Records supplied:
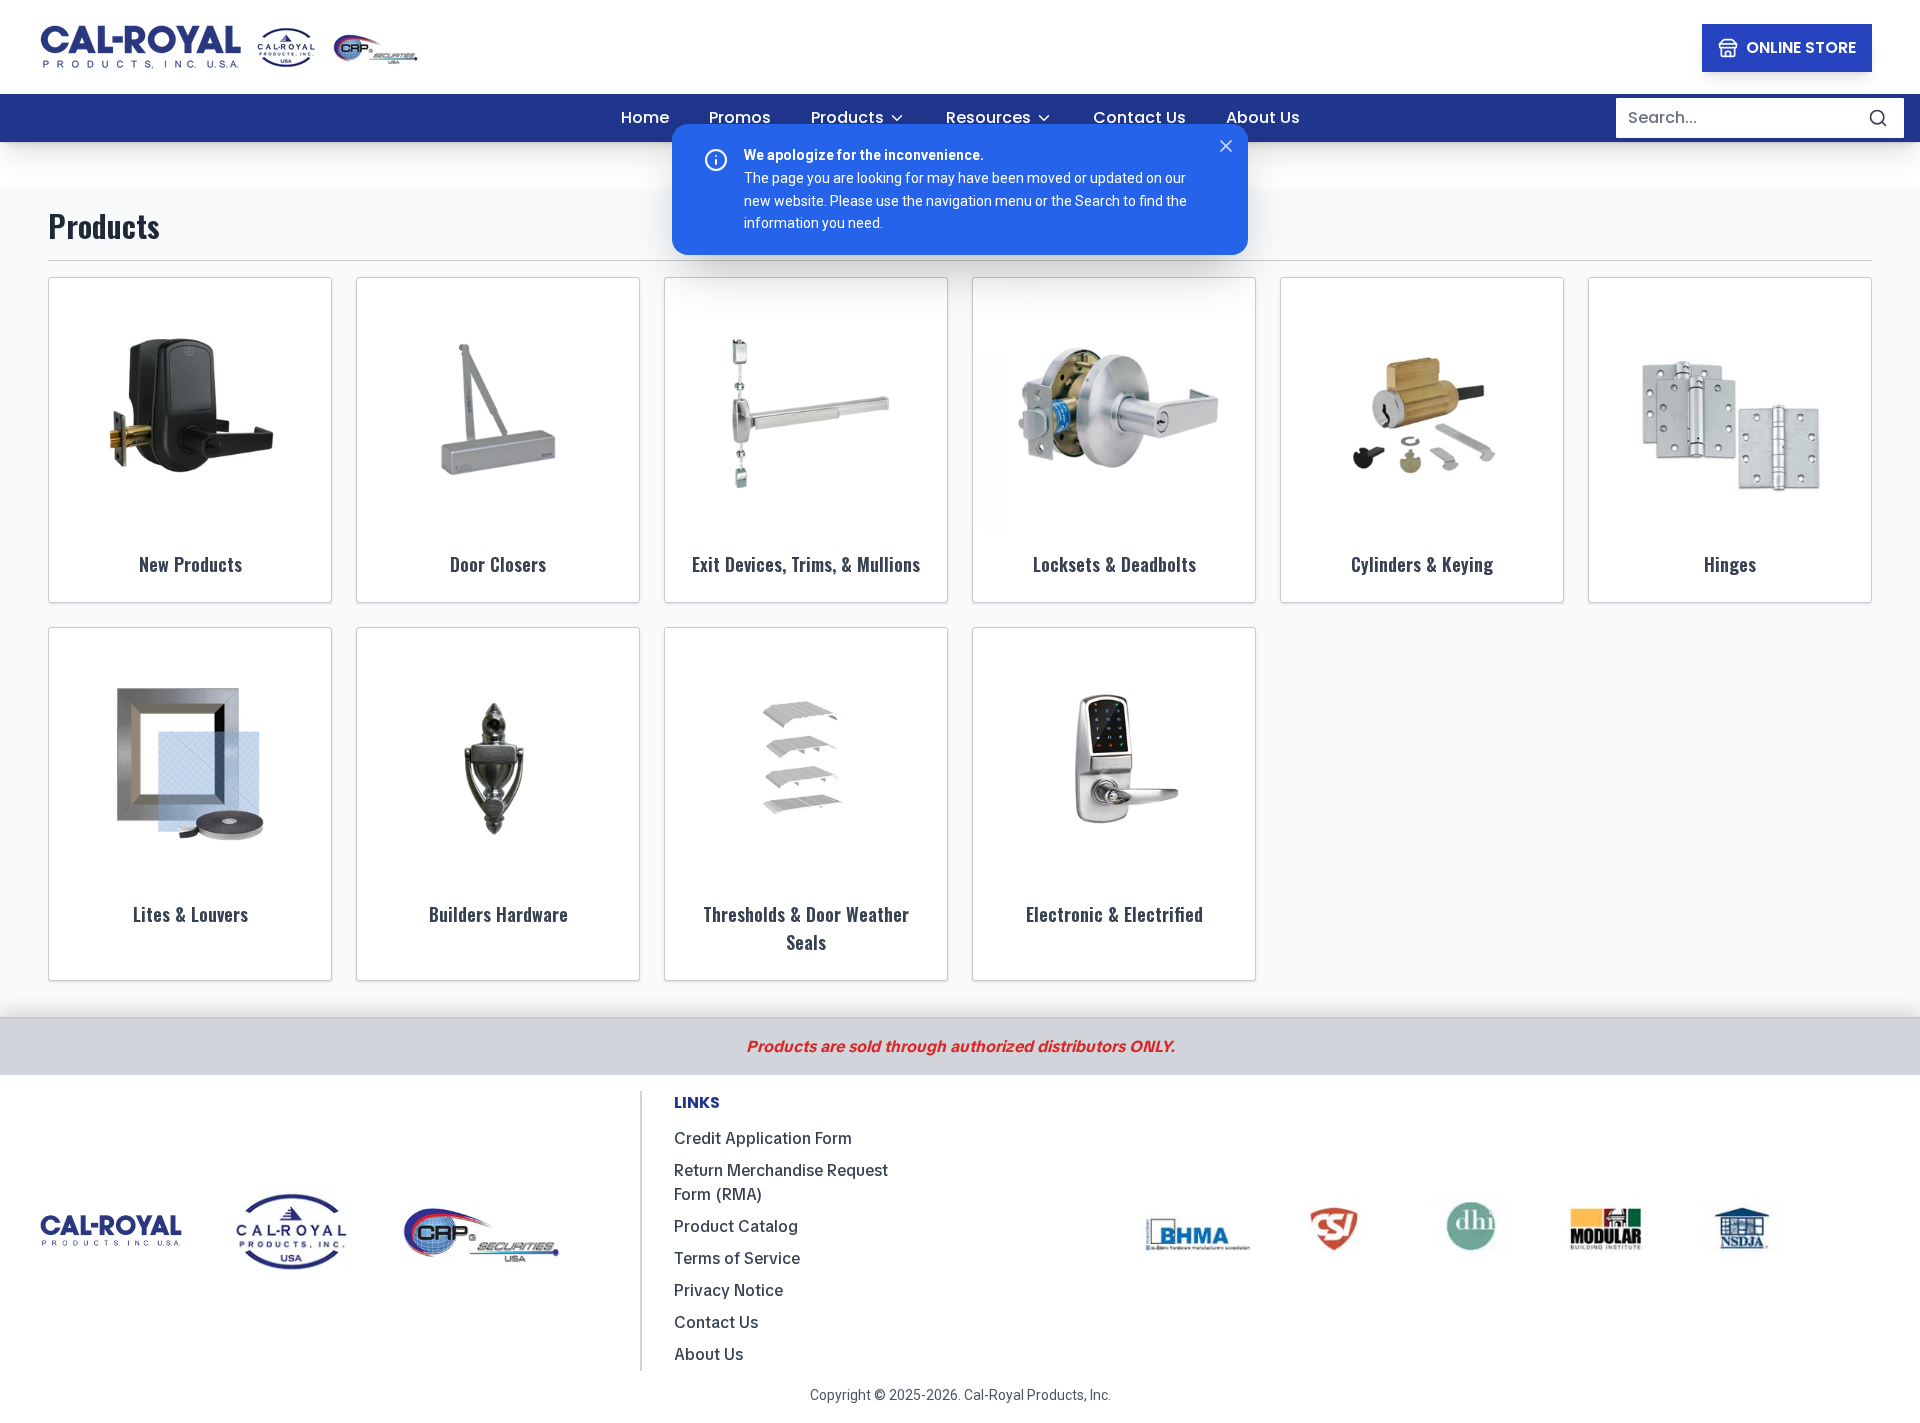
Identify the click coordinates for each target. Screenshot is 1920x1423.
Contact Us (716, 1322)
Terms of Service (737, 1258)
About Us (708, 1354)
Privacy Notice (728, 1290)
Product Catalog (736, 1226)
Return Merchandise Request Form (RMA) (781, 1182)
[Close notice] (1226, 146)
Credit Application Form (763, 1138)
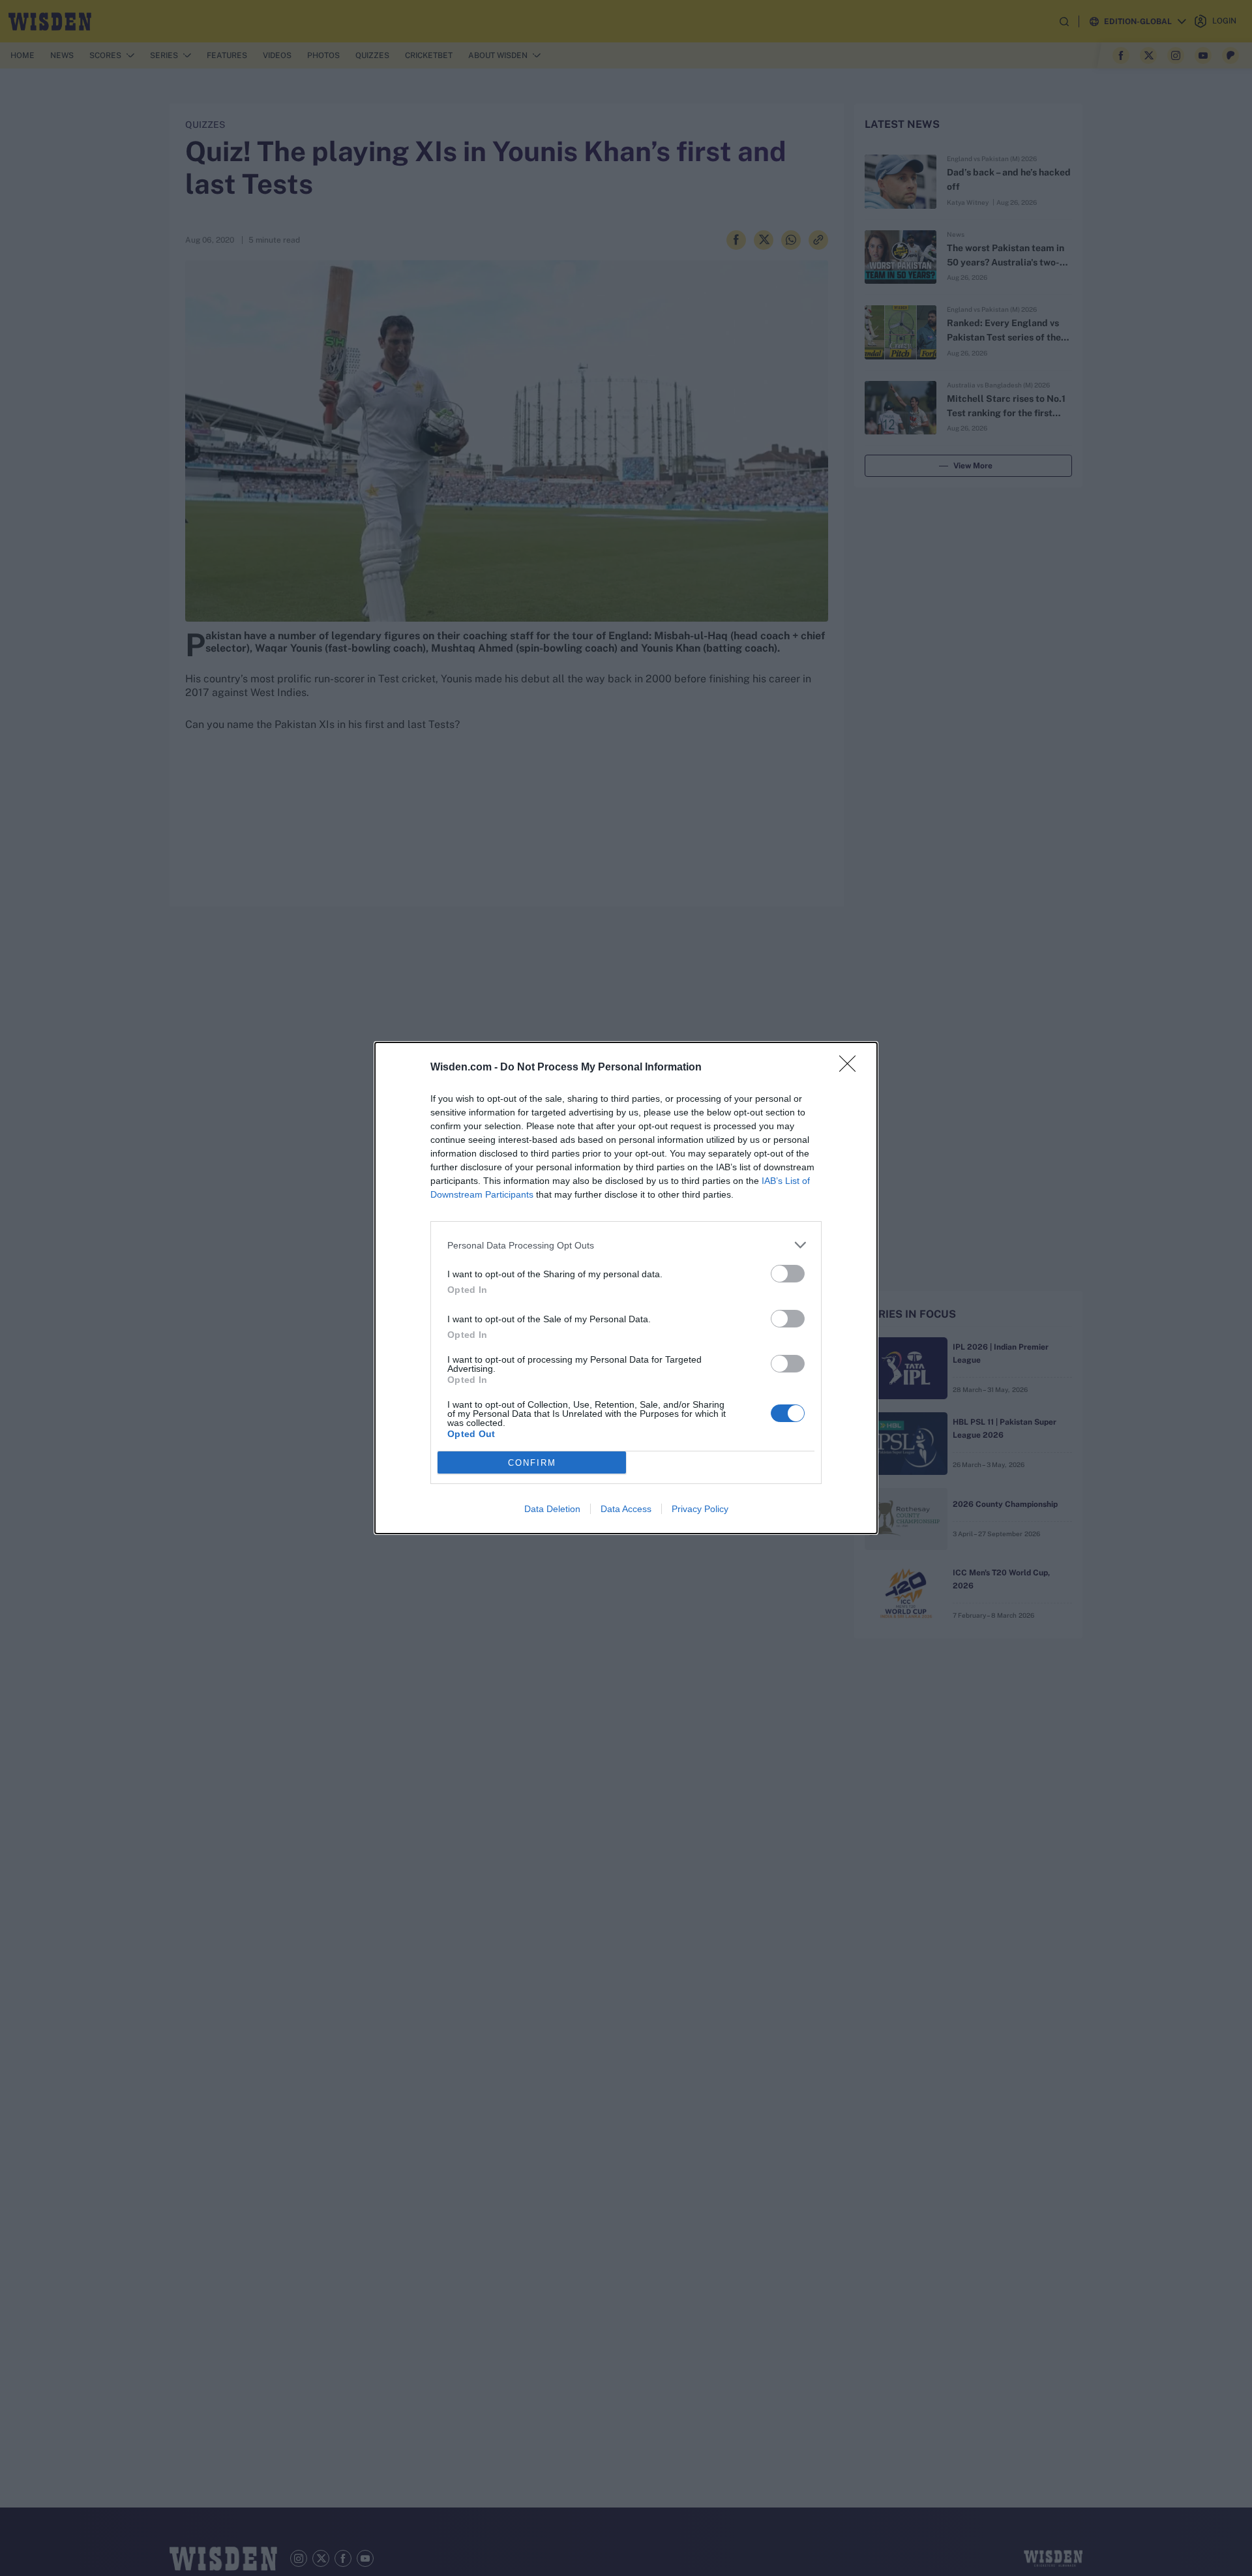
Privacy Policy (700, 1509)
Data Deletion (552, 1509)
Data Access (626, 1509)
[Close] (851, 1067)
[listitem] (626, 1245)
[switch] (788, 1273)
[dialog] (626, 1288)
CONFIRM (532, 1463)
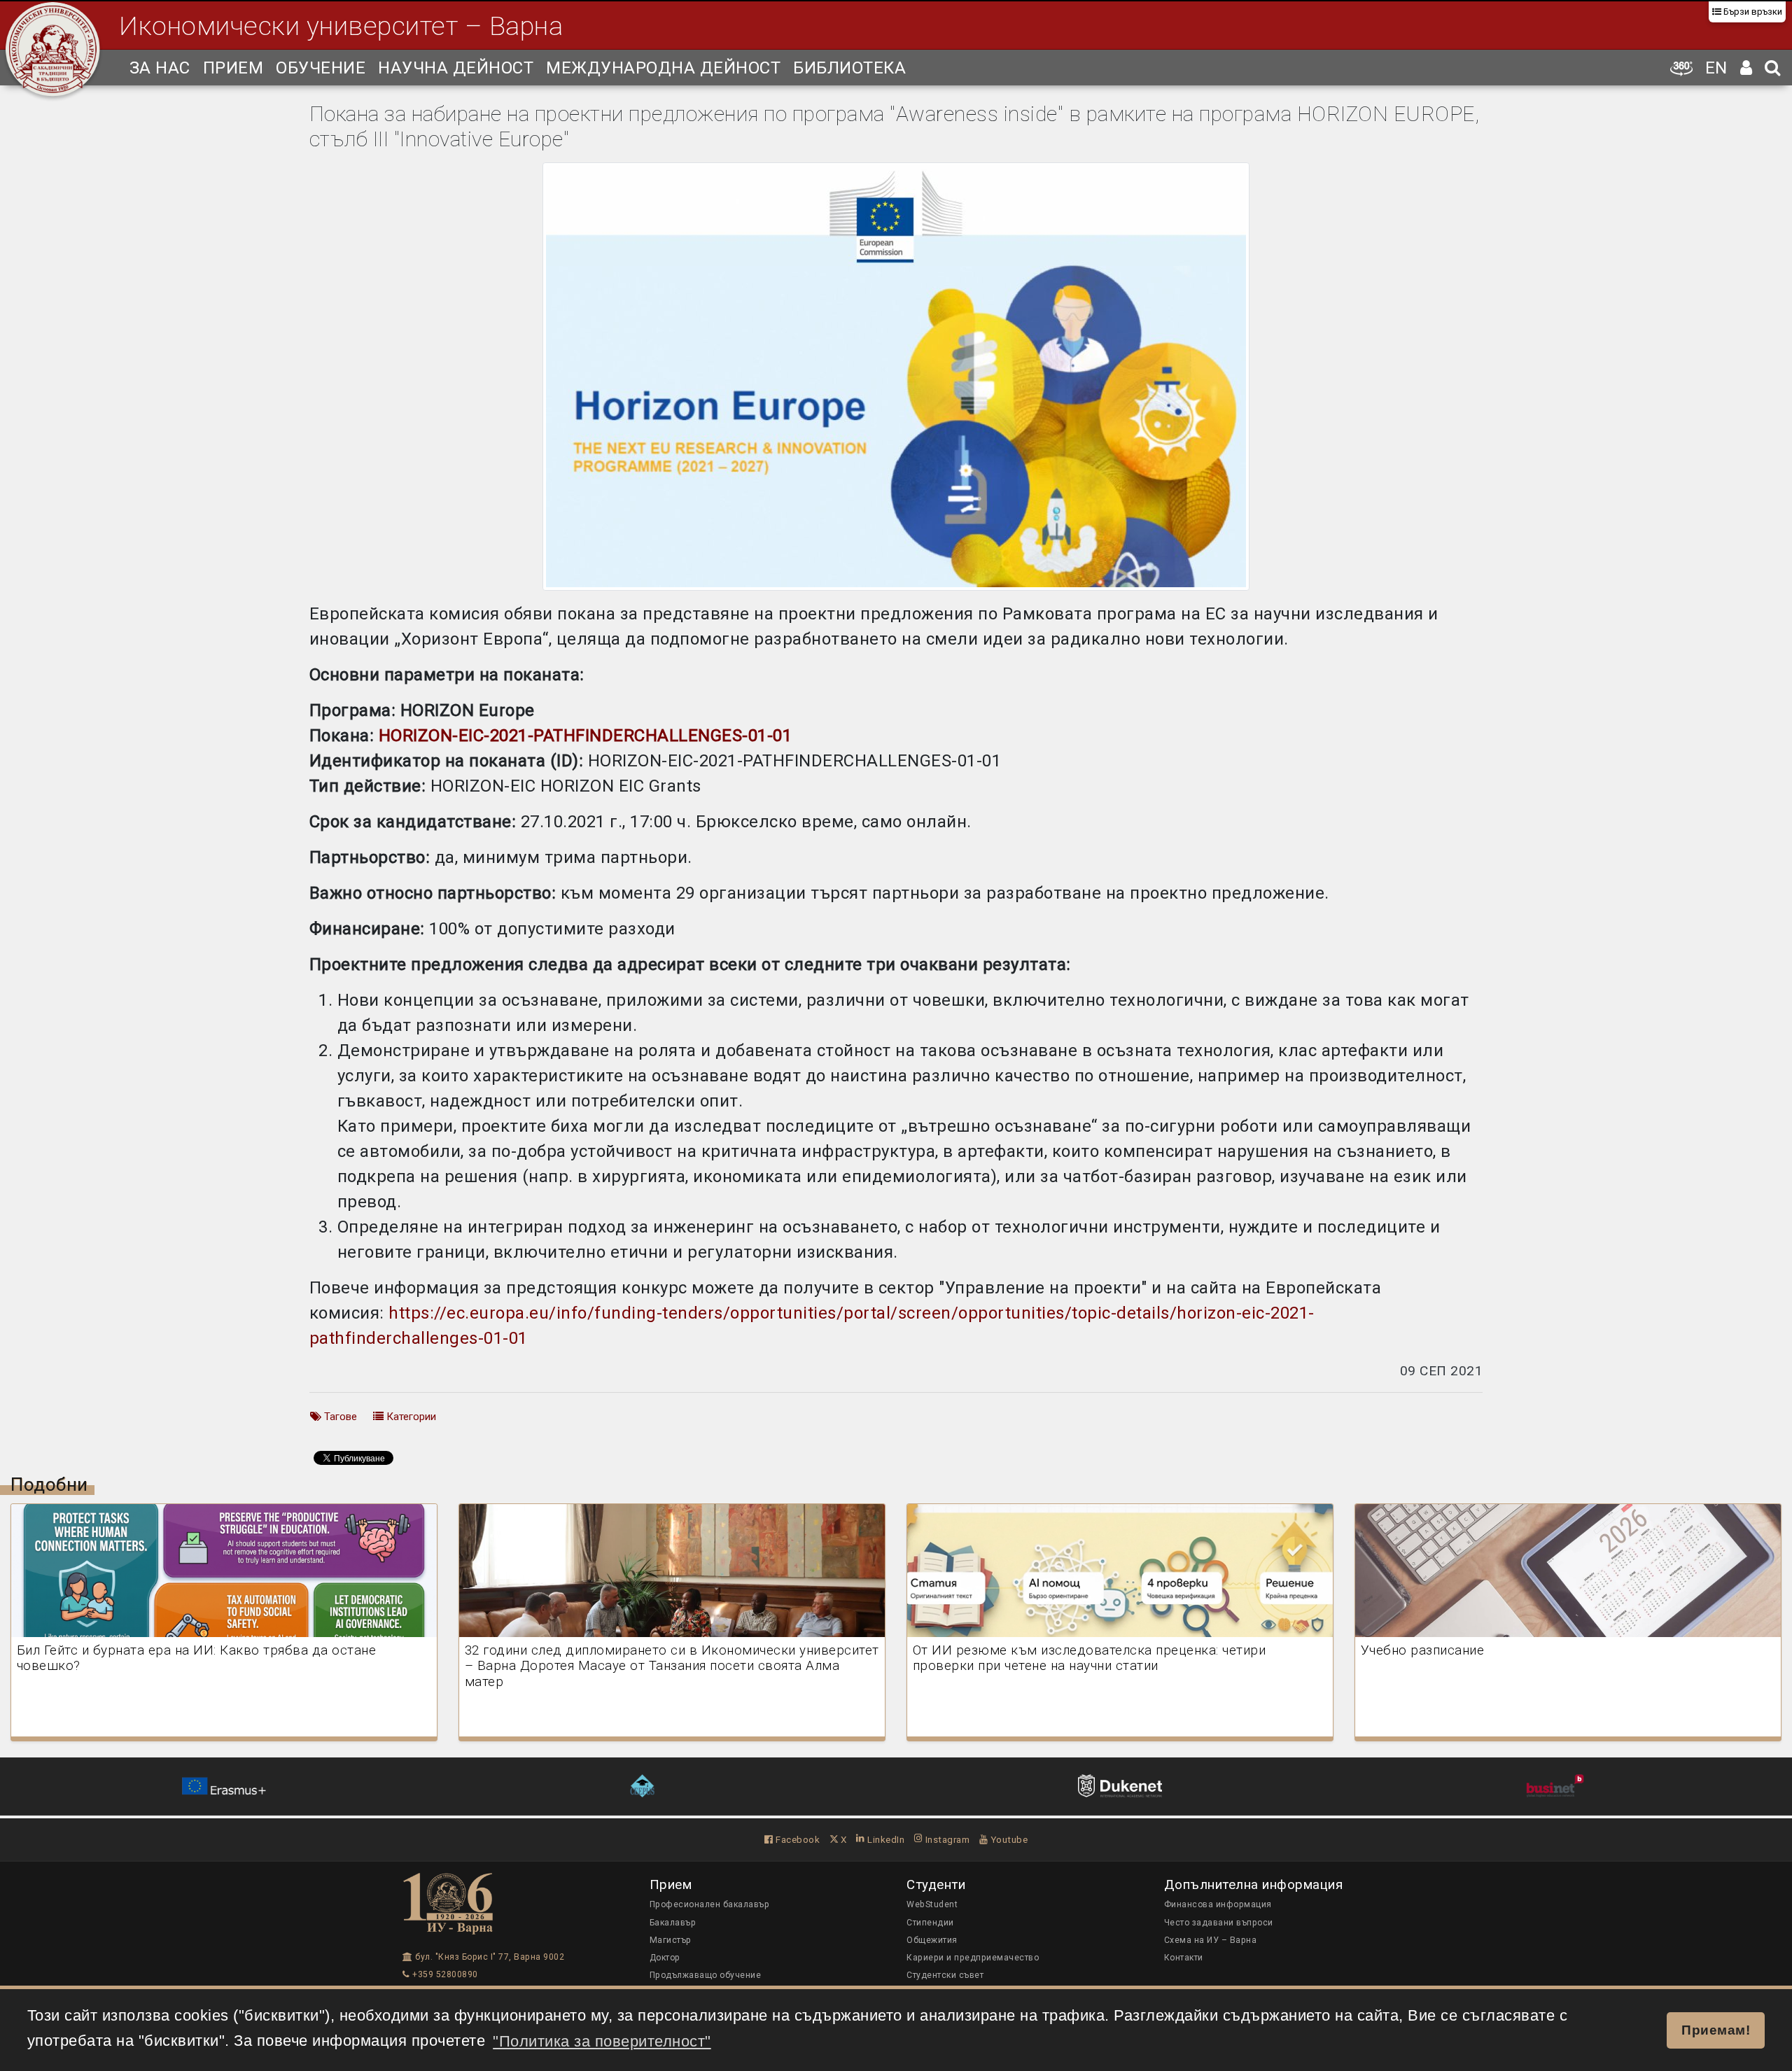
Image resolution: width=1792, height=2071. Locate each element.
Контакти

The task: Reproduce nothing but the lines from the line containing "[switch] (788, 1273)" through the last line of the data above, exactly as written and without pictures.

Response:
[switch] (788, 1273)
[dialog] (626, 1288)
CONFIRM (532, 1463)
Image resolution: width=1792, height=2071. Locate each element.
Контакти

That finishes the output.